Qué se pide ->
Retoma el artículo sobre los anuncios de televisión y continúalo a partir de su última oración.

Fragmento ->
-------------------------

Nuestra TVE eliminará en septiembre los anuncios y será, por lo tanto, más aburrida y menos ilusa, pues la publicidad es optimista, invita a vivir, eleva la autoestima y propone la purga de Benito contra cualquier mal. Una sufrida ama de casa observa un lamparón en la camisa de su marido, que es trombón de la banda municipal, y exclama en plan calderoniano: «¡Ay, mísera de mí, ay, infelice!»; pero, aunque no lo espera, aparece Godot, el relamido vendedor de detergente, echa unos polvos en la lavadora (el erotismo vende) y tras el triquitraque del centrifugado... ¡adiós a la mancha!, la mujer es feliz. Los anuncios son antidepresivos y algunos dan sentido a la existencia. El más famoso del último trimestre relata el viaje de un anciano mallorquín de ciento dos años que vuela en avión para conocer a su recién nacida tataranieta Aitana. ¿A quién se le ocurre venir a este mundo en estos tiempos de crisis?, refunfuña una voz despechada, y también calderoniana, pues el delito mayor del hombre es haber nacido... Pero ahí está el centenario Josep Mascaró, que da gracias a la vida, que le ha dado tanto, la dicha y el llanto, aunque le pone un pero: es breve.

Odio las natillas y las merendillas, me enternece el bebé con dodotis y el perrito que te trae una cerveza fría a la butaca, pero por exigencias de la edad me fijo mucho en los anuncios de viejos. Las cajas de ahorros creen que todos los viejos padecen el síndrome de Diógenes, y por eso les ofrecen coleccionar sartenes y cachivaches a cambio de su magra pensión, pero hay anuncios de jubilados marchosos, que montan en bicicleta, se aman sin viagra y lucen rostros auténticos, sin silico­na, labrados por el tiempo, ese escultor, que decía la escritora M. Yourcenar, de moda en los años ochenta, cuando los socialistas leían a diario a Machado, surgían los JASP (jóvenes suficientemente preparados) y Lorenzo Lamas era el rey de las camas. Vengan anuncios: ¡es la crisis! En estos tiempos de depresión necesitamos más que nunca la ilusión publicitaria.

-------------------------

Datos brutos ->
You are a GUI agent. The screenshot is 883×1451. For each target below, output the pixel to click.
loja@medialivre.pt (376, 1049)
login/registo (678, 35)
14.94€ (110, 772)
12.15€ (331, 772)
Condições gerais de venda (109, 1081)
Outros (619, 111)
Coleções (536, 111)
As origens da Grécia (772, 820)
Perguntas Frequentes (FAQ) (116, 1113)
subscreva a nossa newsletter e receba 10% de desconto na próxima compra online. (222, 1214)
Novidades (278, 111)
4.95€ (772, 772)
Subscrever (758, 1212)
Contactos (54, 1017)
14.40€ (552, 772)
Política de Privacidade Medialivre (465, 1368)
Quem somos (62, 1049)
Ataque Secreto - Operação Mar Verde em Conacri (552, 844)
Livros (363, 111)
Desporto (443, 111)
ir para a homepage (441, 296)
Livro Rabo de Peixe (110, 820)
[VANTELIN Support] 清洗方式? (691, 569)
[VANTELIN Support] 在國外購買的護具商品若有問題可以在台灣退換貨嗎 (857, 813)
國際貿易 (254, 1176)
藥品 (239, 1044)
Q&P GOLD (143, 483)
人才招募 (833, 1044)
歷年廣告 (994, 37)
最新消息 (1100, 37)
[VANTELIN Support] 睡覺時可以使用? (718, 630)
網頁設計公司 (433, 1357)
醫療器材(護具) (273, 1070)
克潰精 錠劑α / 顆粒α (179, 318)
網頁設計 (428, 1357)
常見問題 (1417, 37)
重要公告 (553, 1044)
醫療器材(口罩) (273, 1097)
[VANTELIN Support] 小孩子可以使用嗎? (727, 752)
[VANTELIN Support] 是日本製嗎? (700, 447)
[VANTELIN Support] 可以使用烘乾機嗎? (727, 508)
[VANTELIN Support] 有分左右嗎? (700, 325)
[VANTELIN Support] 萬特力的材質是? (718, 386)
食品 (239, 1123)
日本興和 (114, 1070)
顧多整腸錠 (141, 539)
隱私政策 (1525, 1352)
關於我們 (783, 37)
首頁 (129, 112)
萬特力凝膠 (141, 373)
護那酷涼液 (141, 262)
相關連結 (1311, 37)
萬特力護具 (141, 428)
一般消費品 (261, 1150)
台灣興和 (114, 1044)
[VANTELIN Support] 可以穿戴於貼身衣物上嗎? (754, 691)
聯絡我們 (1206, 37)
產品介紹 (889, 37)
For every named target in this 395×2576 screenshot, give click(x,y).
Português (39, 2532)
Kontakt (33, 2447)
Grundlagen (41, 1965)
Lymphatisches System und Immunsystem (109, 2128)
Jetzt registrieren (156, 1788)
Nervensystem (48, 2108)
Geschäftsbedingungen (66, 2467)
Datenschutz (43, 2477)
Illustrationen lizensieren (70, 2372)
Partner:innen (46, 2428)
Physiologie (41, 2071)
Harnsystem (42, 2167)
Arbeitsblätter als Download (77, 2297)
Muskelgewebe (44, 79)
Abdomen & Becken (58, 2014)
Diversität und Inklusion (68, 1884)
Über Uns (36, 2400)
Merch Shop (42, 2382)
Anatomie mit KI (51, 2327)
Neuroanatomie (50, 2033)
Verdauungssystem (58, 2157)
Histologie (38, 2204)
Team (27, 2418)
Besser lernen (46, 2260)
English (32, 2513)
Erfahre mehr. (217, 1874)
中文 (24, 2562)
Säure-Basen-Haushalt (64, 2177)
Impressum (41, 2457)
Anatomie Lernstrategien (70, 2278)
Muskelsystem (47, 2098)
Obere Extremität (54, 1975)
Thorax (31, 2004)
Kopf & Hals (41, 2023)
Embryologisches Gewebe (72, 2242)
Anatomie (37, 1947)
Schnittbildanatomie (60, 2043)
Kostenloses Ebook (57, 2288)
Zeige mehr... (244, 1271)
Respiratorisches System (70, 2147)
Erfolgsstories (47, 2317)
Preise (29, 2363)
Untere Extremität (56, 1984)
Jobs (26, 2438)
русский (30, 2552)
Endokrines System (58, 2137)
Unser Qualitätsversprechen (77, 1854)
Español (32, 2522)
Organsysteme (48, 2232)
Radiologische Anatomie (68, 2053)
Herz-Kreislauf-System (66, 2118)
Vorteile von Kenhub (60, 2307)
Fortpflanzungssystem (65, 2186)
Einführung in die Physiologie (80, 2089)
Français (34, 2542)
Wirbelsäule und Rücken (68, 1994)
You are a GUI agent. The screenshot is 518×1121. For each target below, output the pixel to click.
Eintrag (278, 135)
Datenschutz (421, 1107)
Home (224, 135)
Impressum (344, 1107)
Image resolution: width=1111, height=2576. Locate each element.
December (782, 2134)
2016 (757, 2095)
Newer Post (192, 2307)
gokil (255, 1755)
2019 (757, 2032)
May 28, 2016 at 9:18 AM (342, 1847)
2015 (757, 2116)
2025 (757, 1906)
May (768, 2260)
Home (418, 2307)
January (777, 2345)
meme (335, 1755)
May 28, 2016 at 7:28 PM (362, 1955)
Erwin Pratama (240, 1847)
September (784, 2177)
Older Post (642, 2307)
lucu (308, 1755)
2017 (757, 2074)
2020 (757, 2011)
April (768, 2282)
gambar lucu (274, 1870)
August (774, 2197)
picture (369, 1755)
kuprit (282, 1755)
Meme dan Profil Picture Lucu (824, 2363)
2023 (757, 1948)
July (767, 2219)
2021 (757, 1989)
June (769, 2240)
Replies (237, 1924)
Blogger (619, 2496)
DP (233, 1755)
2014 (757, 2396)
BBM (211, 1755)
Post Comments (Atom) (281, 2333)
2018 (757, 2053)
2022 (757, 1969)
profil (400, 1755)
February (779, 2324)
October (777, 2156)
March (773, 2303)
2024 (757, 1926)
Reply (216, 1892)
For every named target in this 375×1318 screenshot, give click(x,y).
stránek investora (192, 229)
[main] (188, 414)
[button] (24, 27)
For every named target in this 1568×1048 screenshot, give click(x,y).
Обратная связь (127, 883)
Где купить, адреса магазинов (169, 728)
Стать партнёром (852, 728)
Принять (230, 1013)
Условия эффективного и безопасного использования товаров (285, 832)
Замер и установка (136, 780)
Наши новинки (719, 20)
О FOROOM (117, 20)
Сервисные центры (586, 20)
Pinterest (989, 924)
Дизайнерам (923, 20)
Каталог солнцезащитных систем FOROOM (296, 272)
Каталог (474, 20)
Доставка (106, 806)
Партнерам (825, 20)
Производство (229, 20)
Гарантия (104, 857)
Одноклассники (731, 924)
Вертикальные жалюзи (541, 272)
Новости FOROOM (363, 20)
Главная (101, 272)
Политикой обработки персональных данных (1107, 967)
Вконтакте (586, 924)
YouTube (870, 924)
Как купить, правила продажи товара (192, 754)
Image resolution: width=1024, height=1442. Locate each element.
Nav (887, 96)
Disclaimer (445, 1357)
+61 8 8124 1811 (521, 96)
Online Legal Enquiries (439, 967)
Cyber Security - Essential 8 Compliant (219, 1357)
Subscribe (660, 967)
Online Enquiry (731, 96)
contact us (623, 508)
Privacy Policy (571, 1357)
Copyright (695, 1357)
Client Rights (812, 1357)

-------------------------

Respuesta ->
La política es también un relato publicitario, como un anuncio de jabón: informa, seduce (en las dos acepciones del verbo: persuade y engaña) e invita a consumir ilusiones. La estructura del anuncio comercial es: (a) situación penosa; (b) actuación del producto mágico, (c) reparación del mal. En el mensaje político, igual: hay fracaso escolar, se da un ordenador personal al chaval y... ¡adiós a la burricie! España, «camisa blanca de mi esperanza», como cantaba Ana Belén, está hecha unos zorros y necesita un buena colada. Pero ¿quién tiene la mejor fórmu­la, ZP o Rajoy? Ahí está el busilis. ¿Añade el presidente suavizante al lavado, frente a la sosa cáustica del líder de la oposición, que, por cierto, tiene en su partido trapos sucios (y trajes) sin lavar? A mí que me den políticos eufóricos, que me digan a la cara: saldremos de la crisis, porque tú lo vales. Yes, we can. Un político debe ser siempre optimista, así lluevan negras estadísticas o autos judiciales de Garzón. Incluso una ministra de Economía debe sembrar ilusiones, metáforas líricas, como que al viejo olmo capitalista, hendido por el rayo de las hipotecas y en su mitad podrido, algunos brotes nuevos le han salido. Verdes brotes, balbucientes Aitanas, el euribor en mantillas. El optimismo lleva al poder, decía Oscar Wilde, y lo sostiene, digo yo. ¿Se imaginan un apagón publicitario de nuestros gober­nantes y, de remate, un líder de la oposición, raca raca, en plan cenizo, acollonan­do al elector?

A lo que iba. Por cuatro perras más en el recibo de teléfonos tendremos una TVE como la de Sarkozy, adusta y sin anuncios. ¿Y cómo rellenarán los 270 minutos diarios de publicidad, con ruedas de prensa de la ministra Bibiana y documentales sobre el oso pardo? ¿Será la televisión pública para la inmensa minoría? Habrá que acudir a las privadas para ver a la chica Martini, volver a casa por Navidad y enterarse de la compresa que nos recomienda Concha Velasco. Nos volveremos locos con el mando a distancia.